The Incorporated Research Institutions for Seismology (IRIS) and the Seismological Society of America (SSA) have selected Michael E. Wysession, Ph.D., associate professor of earth and planetary sciences in Arts & Sciences, as one of two speakers for their third annual IRIS/SSA Distinguished Lectures series.
Wysession joins Susan Hough, Ph.D., of the U.S. Geological Survey, in receiving the honor. They will each give about a dozen talks aimed at general audiences throughout this year.
Among the sites where Wysession will lecture are the Chicago Field Museum, American Museum of Natural History, and the Smithsonian Institution.
Wysession is an established world leader in the area of seismology and geophysical education. He has developed several means of using the seismic waves from earthquakes to “see” into the Earth and create 3-D pictures of Earth’s interior. These images help in understanding what the Earth is made of and how it evolves over time.
An important part of the focus of Wysession’s research has been the complex boundary region between the solid rock of Earth’s mantle and the liquid iron of Earth’s core.
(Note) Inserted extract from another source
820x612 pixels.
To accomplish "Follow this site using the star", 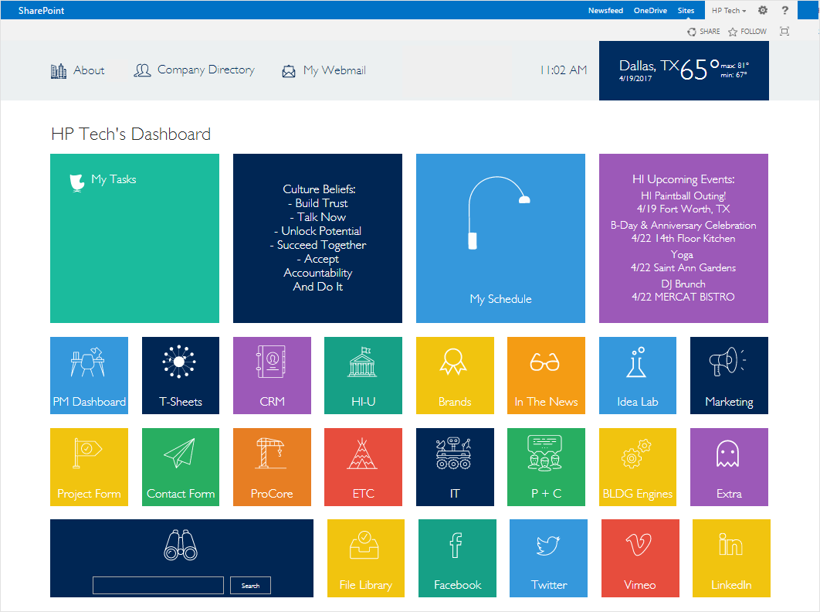I will click(747, 32).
Some of these investigations have been carried out using seismic information from arrays of seismometers that he has deployed across America.
The results show that Earth is in constant internal motion, carrying heat from the deep interior up to the surface like a continual conveyor belt.
Wysession also is a leader in the area of geoscience education, an author of Prentice Hall’s physical science textbook and a supervisor of the writing of several other textbooks. At a more advanced level, he is the co-author of Introduction to Seismology, Earthquakes, and Earth Structure, a leading graduate-level textbook used in geophysics classes around the world.
He constructed the first computer-generated animation of how seismic waves propagate within the Earth from an earthquake, creating a 20-minute movie that is used in many high-school and college classrooms.
Wysession has written about the deep Earth in several general-audience publications such as Scientific American, American Scientist and Earth magazines.